** START RECORDS PROVIDED **
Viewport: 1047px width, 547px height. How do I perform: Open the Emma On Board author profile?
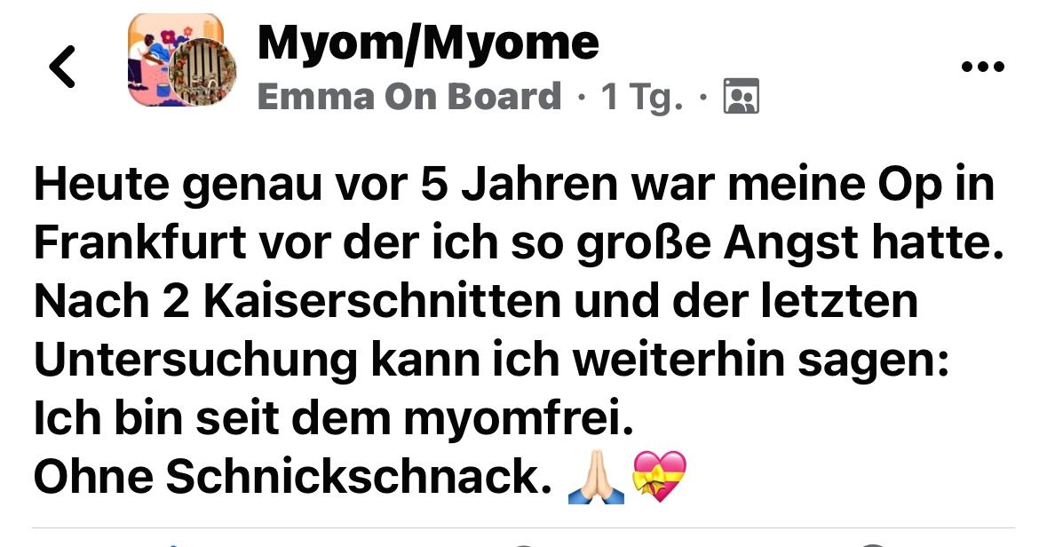point(408,97)
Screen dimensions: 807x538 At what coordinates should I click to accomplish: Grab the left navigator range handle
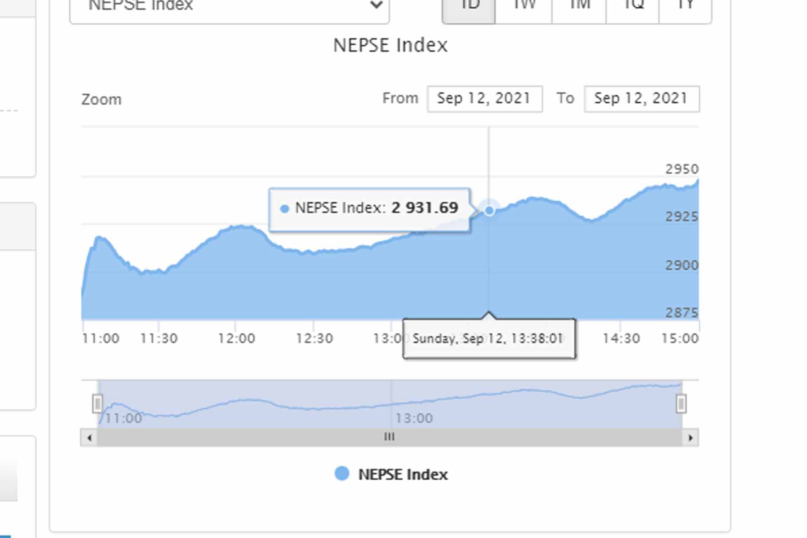point(97,403)
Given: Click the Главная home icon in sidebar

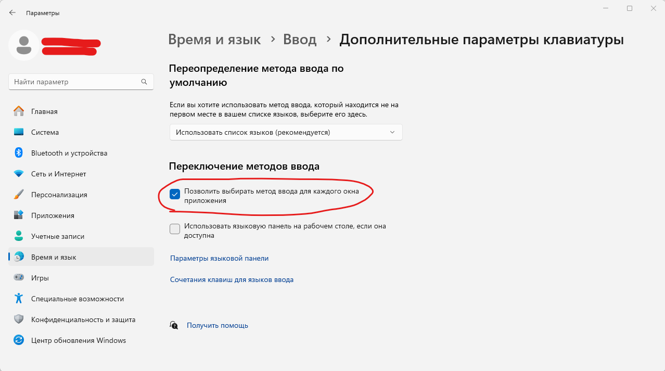Looking at the screenshot, I should point(19,111).
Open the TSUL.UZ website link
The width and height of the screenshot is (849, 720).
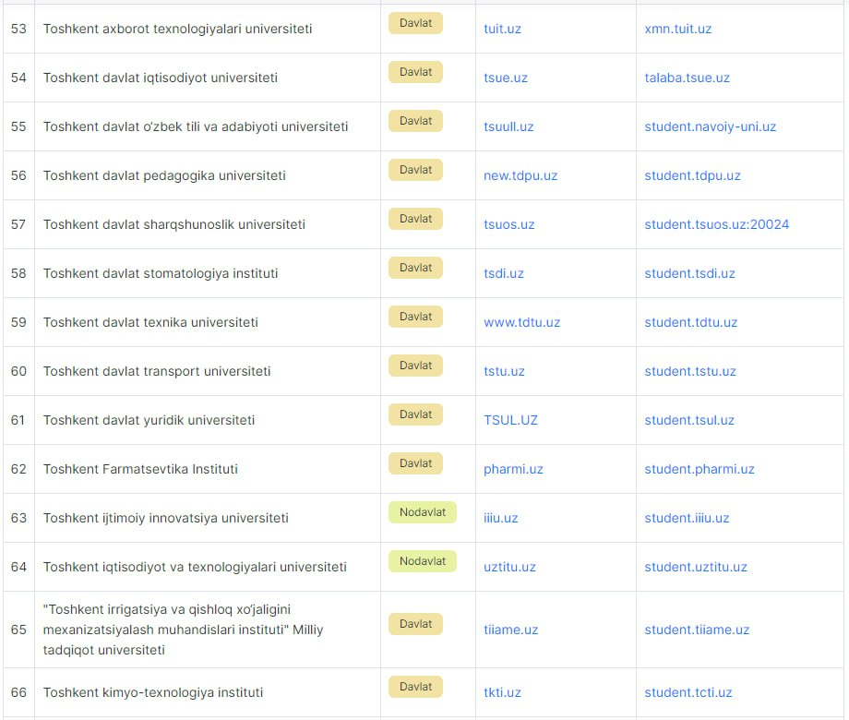pos(510,420)
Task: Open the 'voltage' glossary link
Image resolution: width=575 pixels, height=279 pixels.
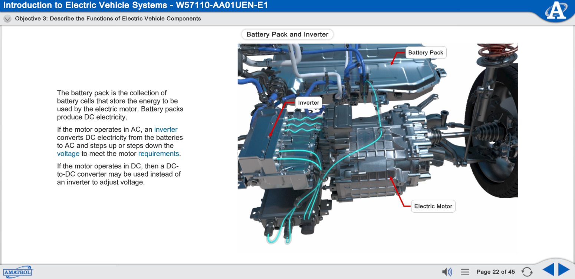Action: coord(68,154)

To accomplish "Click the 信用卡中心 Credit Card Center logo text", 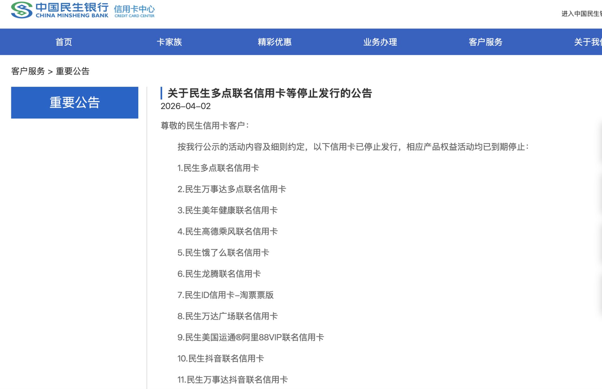I will point(134,10).
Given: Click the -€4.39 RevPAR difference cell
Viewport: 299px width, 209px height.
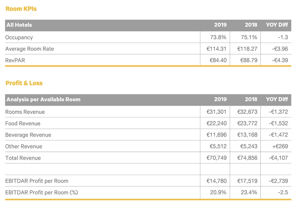Looking at the screenshot, I should tap(278, 60).
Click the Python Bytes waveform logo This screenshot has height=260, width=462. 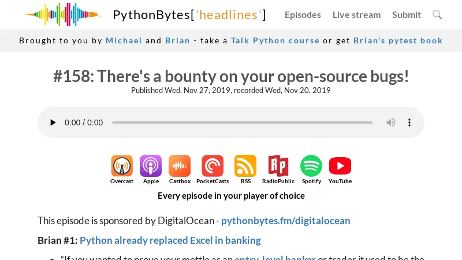[62, 14]
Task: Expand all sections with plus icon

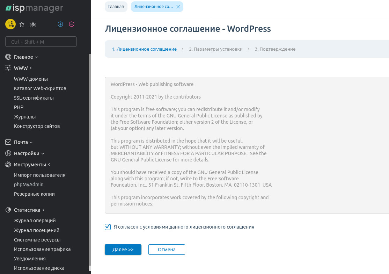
** END RECORDS PROVIDED **
§ **INSTRUCTIONS FOR THE TASK**:
Swap "handle" for "grip" in the part of the material that opens with its first line and closes with the line containing "Looking at the screenshot, I should point(19,111).", changing nothing else. Leave the pictures out of your answer.

§ **TASK SOLUTION**:
Viewport: 1047px width, 547px height. How do I perform: Open the Emma On Board author profile?
point(408,97)
Screen dimensions: 807x538 At what coordinates should I click to accomplish: Grab the left navigator range grip
point(97,403)
Given: Click the Главная home icon in sidebar

Looking at the screenshot, I should point(19,111).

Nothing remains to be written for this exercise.